Progress is made up of head-scratching roadblocks, followed by the brief elation of a solution discovered, then the pleasure of exploring a new location, before coming up against another roadblock. It's a pattern that will be familiar to hardened veterans of the 1980s, but such circular frustrations can be off-putting in 2014.
Those frustrations are sweetened considerably by the delightful visuals, which manage to balance fairytale whimsy with a stylised indie aesthetic and a smart script that walks a similar line between earnest fantasy and glib tongue-in-cheek quips. It is, in other words, unmistakably a Double Fine game.
The game has only just emerged from Early Access, and there are still a few rough edges to shave off. Navigating around objects can be a bit of a scruffy fiddle, as the perspective coupled with a strict grid-based layout means that sometimes you'll find yourself unable to pass through spaces that are clearly large enough, or else get snagged on invisible corners of objects. Hit detection, too, is lacking in finesse and there's very little character feedback to let you know when you're taking damage. Neither problem hurts Hack 'n' Slash's appeal too much, but they do conspire to make it feel a little less polished than its gorgeous graphics suggest.

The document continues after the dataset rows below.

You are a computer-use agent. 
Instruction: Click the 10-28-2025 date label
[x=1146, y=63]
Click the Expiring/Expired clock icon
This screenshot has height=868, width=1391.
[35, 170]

Sometimes, the obstacles feel unfair. An early example is the ravens that bombard you in the opening area of the game. They don't bear the signature USB port that tells you something can be hacked, yet when you hit them with your sword you can hack them all the same. When one of those ravens is obscuring the path ahead and must be hacked, yet the game's own established visual cues are telling you it can't be, it's an annoying - albeit rare - moment where you feel the game is being needlessly obtuse.
Those minor bumps in the road aside, Hack 'n' Slash is something of a perfect storm of indie game design. It takes a simple yet brilliant idea and executes it as thoroughly and thrillingly as you could ever want. It openly acknowledges its debt to the past, but never to the point where it is held back by nostalgic dogma. The things that will make you smile far outnumber the things that make you frown.
More than anything, it demands your attention and teaches you about coding in the most natural way possible. There have been many games that attempt to "teach coding" by forcing you to program in-game robots or similar, but Hack 'n' Slash is far more organic than that. As the puzzles become more complex, you'll find yourself poring over lines of code looking for the variable that is causing the problem, looking for a creative way to bend the rules to your will, and you realise that to all intents and purposes, at that point, you are a coder.
If that sounds too much like hard work then you may be right and Hack 'n' Slash won't be the game for you. If the concept behind it elicits even the slightest flicker of interest, however, you should definitely give it a try. You may even learn something.